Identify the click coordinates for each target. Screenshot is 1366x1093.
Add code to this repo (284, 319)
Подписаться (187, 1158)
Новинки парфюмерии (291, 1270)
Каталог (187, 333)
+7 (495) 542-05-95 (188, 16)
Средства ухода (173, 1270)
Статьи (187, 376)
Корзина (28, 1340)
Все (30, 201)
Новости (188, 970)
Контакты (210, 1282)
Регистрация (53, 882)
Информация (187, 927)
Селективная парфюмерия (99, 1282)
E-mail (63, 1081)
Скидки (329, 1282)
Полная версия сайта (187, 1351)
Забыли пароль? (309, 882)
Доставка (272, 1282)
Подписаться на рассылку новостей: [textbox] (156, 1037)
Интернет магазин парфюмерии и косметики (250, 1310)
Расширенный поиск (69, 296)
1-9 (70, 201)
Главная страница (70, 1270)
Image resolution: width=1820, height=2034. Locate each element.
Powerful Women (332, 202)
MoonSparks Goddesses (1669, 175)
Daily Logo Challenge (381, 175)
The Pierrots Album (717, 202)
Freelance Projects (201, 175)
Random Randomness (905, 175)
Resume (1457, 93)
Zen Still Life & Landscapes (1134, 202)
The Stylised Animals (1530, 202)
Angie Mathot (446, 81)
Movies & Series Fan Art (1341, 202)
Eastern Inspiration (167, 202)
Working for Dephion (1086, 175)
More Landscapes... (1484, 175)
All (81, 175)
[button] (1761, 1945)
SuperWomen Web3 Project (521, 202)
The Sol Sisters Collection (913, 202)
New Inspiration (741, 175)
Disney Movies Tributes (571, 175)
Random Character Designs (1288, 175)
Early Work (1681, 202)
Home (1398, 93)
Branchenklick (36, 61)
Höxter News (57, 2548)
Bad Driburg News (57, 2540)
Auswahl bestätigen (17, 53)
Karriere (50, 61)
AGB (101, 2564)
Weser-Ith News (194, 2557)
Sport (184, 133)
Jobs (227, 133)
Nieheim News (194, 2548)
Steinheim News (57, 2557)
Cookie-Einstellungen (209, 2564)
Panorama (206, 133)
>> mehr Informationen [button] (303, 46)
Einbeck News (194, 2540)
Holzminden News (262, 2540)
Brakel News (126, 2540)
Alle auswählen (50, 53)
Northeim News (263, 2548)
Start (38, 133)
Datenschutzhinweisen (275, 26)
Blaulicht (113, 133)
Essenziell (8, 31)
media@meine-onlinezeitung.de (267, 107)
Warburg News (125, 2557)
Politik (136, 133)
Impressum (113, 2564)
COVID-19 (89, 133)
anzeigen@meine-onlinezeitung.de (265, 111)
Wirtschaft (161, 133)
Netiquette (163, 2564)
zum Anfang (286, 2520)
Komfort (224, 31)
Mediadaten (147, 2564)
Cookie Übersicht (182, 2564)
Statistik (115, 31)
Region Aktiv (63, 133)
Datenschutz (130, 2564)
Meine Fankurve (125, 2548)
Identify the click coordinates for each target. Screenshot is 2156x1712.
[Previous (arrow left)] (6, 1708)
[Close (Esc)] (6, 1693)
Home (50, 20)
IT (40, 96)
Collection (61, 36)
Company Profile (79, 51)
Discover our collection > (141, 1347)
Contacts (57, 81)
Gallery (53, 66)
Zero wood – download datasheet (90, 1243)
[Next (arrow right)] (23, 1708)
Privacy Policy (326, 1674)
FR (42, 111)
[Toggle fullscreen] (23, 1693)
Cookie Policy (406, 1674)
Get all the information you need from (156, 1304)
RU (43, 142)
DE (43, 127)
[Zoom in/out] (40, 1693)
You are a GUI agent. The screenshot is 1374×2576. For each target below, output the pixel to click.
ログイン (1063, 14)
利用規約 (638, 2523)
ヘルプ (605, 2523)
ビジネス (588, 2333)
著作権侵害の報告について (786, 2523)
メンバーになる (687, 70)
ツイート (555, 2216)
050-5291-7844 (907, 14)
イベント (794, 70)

→ To do:
Your answer should consist of the lines from the listing that hold the word "Cookie".

→ Answer space:
Cookie-Einstellungen (209, 2564)
Cookie Übersicht (182, 2564)
Cookie Policy (406, 1674)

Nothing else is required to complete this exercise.